» **Document segment**
-- Begin --
Apple details its efforts on monitoring supplier responsibility in an annual report, outlining hundreds of audits it conducts to check for compliance and the steps it has taken to remedy issues discovered as part of the process. But sources note that while Apple routinely threatens companies with a loss of business if issues are not addressed, the company in practice has tolerate continued issues because it frequently has few alternatives in its supply chain.
“If you see the same pattern of problems, year after year, that means the company’s ignoring the issue rather than solving it,” said one former Apple executive with firsthand knowledge of the supplier responsibility group. “Noncompliance is tolerated, as long as the suppliers promise to try harder next time. If we meant business, core violations would disappear.”The highest-profile issues at Apple suppliers have involved a number of suicides at Foxconn's facilities and separate explosions at Foxconn and Pegatron facilities last year that together resulted in four deaths and 77 injuries.
Apple has over 150 suppliers contributing to its products, many of them located in China and other Asian countries where workers are plentiful and wages low in comparison to other regions of the world. Last week, The New York Times detailed how the U.S. has been unable to compete with China for production of the iPhone and other devices as factories in Asia have proven to be considerably more flexible in their ability to scale production up and down and have become the location for nearly the entire supply chain.
But while the economics and logistics of manufacturing in China bring Apple speed, scale, and costs that are unmatchable in the United States, the company finds itself struggling to deal with the human factor that has become increasingly visible alongside Apple's rise to prominence.
-- End --
» **Objective A**
From the article on Apple's supplier responsibility, reproduce word for word the passage from "Apple has over" to "rise to prominence.".
» **Objective B**
According to the article on Apple's supplier responsibility, what toll did the explosions at Foxconn and Pegatron facilities take?

» **Record excerpts**
-- Begin --
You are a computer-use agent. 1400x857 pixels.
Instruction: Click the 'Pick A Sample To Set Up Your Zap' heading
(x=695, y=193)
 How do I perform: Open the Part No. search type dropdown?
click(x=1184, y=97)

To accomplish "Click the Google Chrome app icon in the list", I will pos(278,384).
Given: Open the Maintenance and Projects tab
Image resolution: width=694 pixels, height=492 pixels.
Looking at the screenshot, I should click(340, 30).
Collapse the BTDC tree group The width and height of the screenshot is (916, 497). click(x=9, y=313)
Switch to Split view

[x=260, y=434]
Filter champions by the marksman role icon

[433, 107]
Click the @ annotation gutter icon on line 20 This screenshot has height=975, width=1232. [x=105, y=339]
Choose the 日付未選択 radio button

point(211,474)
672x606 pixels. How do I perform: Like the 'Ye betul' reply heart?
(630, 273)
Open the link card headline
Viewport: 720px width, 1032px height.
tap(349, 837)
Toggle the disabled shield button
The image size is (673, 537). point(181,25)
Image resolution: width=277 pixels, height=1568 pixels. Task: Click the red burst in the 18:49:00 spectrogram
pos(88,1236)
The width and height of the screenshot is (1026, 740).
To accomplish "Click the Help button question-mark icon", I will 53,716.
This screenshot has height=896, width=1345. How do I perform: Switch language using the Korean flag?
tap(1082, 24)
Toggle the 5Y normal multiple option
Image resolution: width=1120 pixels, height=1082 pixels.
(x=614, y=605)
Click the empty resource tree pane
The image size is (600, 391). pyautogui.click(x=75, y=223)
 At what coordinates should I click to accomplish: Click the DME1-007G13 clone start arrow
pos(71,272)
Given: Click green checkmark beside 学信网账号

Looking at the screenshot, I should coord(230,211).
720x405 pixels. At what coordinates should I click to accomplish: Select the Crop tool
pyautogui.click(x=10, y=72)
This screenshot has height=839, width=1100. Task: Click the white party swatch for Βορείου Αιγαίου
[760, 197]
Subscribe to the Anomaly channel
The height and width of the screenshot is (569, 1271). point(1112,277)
-- End --
» **Written answer A**
Apple has over 150 suppliers contributing to its products, many of them located in China and other Asian countries where workers are plentiful and wages low in comparison to other regions of the world. Last week, The New York Times detailed how the U.S. has been unable to compete with China for production of the iPhone and other devices as factories in Asia have proven to be considerably more flexible in their ability to scale production up and down and have become the location for nearly the entire supply chain.
But while the economics and logistics of manufacturing in China bring Apple speed, scale, and costs that are unmatchable in the United States, the company finds itself struggling to deal with the human factor that has become increasingly visible alongside Apple's rise to prominence.

» **Written answer B**
Together they resulted in four deaths and 77 injuries.